→ **RECORDS FOR THIS TASK**
______________________________

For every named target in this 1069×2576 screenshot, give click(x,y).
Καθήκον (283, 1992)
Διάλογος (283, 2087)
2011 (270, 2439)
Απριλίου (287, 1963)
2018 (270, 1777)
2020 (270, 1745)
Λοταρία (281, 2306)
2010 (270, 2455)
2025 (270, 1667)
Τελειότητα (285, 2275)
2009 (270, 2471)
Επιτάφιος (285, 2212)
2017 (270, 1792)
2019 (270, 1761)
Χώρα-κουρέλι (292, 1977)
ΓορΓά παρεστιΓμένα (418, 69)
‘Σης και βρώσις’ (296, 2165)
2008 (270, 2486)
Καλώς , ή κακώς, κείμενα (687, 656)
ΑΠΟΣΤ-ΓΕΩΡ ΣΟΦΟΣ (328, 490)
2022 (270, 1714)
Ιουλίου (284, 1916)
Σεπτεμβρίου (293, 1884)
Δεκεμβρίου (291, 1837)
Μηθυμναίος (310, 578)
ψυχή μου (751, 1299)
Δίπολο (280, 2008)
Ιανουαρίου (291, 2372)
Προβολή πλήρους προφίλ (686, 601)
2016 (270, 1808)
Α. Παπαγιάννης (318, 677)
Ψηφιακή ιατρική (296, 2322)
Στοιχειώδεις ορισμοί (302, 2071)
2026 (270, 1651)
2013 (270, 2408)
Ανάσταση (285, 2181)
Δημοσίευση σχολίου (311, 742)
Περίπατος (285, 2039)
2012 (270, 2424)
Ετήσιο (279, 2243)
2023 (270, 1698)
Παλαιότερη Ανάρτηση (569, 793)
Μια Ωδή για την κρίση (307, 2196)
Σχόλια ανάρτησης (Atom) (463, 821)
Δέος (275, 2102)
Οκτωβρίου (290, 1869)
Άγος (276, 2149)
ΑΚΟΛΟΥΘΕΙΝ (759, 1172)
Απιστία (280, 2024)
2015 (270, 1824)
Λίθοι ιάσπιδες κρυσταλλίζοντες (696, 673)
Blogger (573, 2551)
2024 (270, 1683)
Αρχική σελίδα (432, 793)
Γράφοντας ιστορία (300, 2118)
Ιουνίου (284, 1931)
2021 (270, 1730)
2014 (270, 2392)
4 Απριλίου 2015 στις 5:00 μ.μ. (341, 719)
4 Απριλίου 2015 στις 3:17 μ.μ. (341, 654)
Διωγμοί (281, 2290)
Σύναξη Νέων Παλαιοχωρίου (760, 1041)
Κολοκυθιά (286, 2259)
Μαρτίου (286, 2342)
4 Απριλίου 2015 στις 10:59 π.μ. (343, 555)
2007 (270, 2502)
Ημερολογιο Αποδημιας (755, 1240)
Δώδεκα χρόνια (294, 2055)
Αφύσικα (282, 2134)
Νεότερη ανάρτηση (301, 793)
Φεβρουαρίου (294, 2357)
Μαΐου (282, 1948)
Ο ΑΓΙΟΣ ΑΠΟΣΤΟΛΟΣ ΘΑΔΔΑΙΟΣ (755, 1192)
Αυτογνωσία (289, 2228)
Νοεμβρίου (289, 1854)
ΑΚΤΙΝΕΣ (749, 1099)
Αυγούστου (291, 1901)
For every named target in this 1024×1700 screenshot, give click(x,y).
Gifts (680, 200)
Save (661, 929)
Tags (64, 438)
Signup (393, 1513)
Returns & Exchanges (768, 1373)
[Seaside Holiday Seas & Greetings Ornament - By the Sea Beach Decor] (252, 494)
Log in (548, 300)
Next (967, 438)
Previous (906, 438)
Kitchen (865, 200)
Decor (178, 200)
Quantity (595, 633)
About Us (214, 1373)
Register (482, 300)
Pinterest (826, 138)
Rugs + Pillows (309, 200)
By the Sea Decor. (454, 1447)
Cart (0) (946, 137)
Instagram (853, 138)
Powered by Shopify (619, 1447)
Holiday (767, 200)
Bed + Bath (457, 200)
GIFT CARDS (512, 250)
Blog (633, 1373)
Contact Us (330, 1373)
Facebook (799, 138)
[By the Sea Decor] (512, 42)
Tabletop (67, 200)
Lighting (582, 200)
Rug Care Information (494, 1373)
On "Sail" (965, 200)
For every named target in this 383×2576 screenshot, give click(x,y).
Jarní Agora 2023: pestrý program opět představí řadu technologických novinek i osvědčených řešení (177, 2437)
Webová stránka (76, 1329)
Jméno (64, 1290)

______________________________

→ **ACTIVITY**
Your answer must be the line containing "Jarní Agora 2023: pestrý" through the last line above, copied exactly, with nothing added.

→ **TASK RESULT**
Jarní Agora 2023: pestrý program opět představí řadu technologických novinek i osvědčených řešení (177, 2437)
Webová stránka (76, 1329)
Jméno (64, 1290)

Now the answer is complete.